IT WAS a little over five years ago, in late October 2007, but we now know it was an age of innocence. All too many of us still believed the concept of a 'soft landing' to end the crazy carry-on that masqueraded as the Irish property market. And it was just at this time that the Government showed that they had tee-totally lost the plot on their own pay and pensions.
Just before the Hallowe'en weekend in 2007, it emerged that the Government had accepted a Higher Remuneration Group report for lavish pay increases for about 1,600 senior people right across the civil and public service.
And in their midst was then Taoiseach Bertie Ahern, lined up for an extra €38,000 to take his yearly salary to €310,000, while his ministers were set for an extra 12pc to take them to €240,000 per year.
Yesterday, the Government unveiled a series of pay and pension cuts of up to 10pc for that same 1,600 senior group, which includes judges, army and garda top brass, heads of universities and senior managers across the public service.
A back-of-the-envelope calculation suggests that Taoiseach Enda Kenny will now be paid €186,000 per year; Tanaiste Eamon Gilmore €171,000, down by some €13,000; and ministers will get about €158,000, down some €12,000.
When you look at things in that light, you can see that politicians have taken a hit in the intervening years.

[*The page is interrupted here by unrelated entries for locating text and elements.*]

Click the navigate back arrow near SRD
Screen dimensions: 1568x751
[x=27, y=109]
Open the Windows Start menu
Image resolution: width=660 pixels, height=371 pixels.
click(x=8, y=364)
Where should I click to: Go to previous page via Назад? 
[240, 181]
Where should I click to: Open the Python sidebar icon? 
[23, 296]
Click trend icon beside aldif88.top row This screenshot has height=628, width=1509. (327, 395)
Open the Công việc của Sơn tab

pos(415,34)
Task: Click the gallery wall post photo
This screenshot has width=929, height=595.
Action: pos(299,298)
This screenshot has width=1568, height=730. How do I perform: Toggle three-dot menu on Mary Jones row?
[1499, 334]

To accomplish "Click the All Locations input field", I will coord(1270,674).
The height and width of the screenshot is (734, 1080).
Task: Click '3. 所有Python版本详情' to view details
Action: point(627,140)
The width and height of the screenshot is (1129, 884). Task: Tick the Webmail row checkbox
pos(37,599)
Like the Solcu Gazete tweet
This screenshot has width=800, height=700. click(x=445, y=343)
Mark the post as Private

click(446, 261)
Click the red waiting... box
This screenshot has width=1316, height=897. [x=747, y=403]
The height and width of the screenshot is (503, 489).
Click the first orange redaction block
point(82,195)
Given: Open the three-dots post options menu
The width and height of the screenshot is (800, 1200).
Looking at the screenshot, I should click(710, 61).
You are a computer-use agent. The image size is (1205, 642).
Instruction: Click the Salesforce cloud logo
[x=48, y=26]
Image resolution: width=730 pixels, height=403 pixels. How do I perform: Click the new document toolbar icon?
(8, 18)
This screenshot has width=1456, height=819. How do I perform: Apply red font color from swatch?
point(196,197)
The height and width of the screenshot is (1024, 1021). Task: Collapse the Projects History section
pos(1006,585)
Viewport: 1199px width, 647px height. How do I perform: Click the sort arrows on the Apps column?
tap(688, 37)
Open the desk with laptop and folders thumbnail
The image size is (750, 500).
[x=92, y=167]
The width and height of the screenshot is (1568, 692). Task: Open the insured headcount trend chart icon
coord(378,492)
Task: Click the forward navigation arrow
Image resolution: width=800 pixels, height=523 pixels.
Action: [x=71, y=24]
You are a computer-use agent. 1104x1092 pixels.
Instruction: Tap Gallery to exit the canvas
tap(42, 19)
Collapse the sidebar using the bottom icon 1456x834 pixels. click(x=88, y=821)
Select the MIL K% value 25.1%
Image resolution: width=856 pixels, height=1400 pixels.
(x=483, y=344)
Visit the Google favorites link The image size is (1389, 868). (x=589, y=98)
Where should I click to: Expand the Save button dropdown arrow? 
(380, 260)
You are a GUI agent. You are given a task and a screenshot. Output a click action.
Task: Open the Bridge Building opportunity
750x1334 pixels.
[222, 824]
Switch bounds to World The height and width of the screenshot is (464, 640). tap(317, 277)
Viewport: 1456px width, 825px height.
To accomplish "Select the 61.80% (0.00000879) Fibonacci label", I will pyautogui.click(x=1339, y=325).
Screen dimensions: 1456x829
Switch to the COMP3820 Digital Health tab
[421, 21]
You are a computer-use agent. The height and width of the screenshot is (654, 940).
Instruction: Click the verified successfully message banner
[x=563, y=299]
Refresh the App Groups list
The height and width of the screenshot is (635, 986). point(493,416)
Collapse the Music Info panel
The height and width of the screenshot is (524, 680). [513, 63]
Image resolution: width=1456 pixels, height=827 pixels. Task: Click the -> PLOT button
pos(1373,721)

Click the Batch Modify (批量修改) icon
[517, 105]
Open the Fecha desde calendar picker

But that is surely to come at the political pay argument from the wrong end.
The fact is that in autumn 2007, Mr Ahern was set for a salary hike that was of itself more than the average industrial wage at the time.
There were signs that the economy was beginning to creak dangerously and there was growing discontent among those who could tear themselves away from talk of what their house price estimate was, is and might be.
The problem for this Government, as they go back seeking sacrifices 'one last time' from low-paid public servants, is that they have badly mismanaged the perception of their own pay and perks.
The average public service worker would probably be surprised to hear that the Taoiseach has taken a pay cut of about €90,000 in the past five years. But he or she would quickly re-gain their composure to tell you that our political leaders were grossly overpaid and are still overpaid.
The situation on pensions for those who retired at the top of the public service in recent years also remains a big bugbear. The scale of the proposed pension cuts now announced for former senior people is just far too timid.
Mr Ahern can expect to lose less than €8,000 per year from his yearly pension of over €150,000 per year. But he and fellow politicians are just the more visible ones in a long list of people who went out on extraordinary salaries and even more lavish pension terms.
The perception – and the reality – is that our political leaders have not been seen to give a sufficient lead on this issue. They have failed to take a big hit all at once and show a clear example on both pay and pensions.
It is not too surprising that they have struggled to shake off the image of having wanted too much. It makes pleas for one last sacrifice hard to sell.
In a little-remembered footnote to history, Mr Ahern, his ministers and junior ministers did not take those crazy pay rises in autumn 2007. After weeks of raging controversy, they decided to 'defer the pay raises for 12 months' while the raises were paid to all the other public service top earners. Soon after that, an economic crash overtook all the craziness.
We could recall that autumn 2007 public backlash and the Government pulling back as the beginning of the end of that 'age of innocence'. But the political class is still suffering from that period when it completely lost the plot on pay and pensions.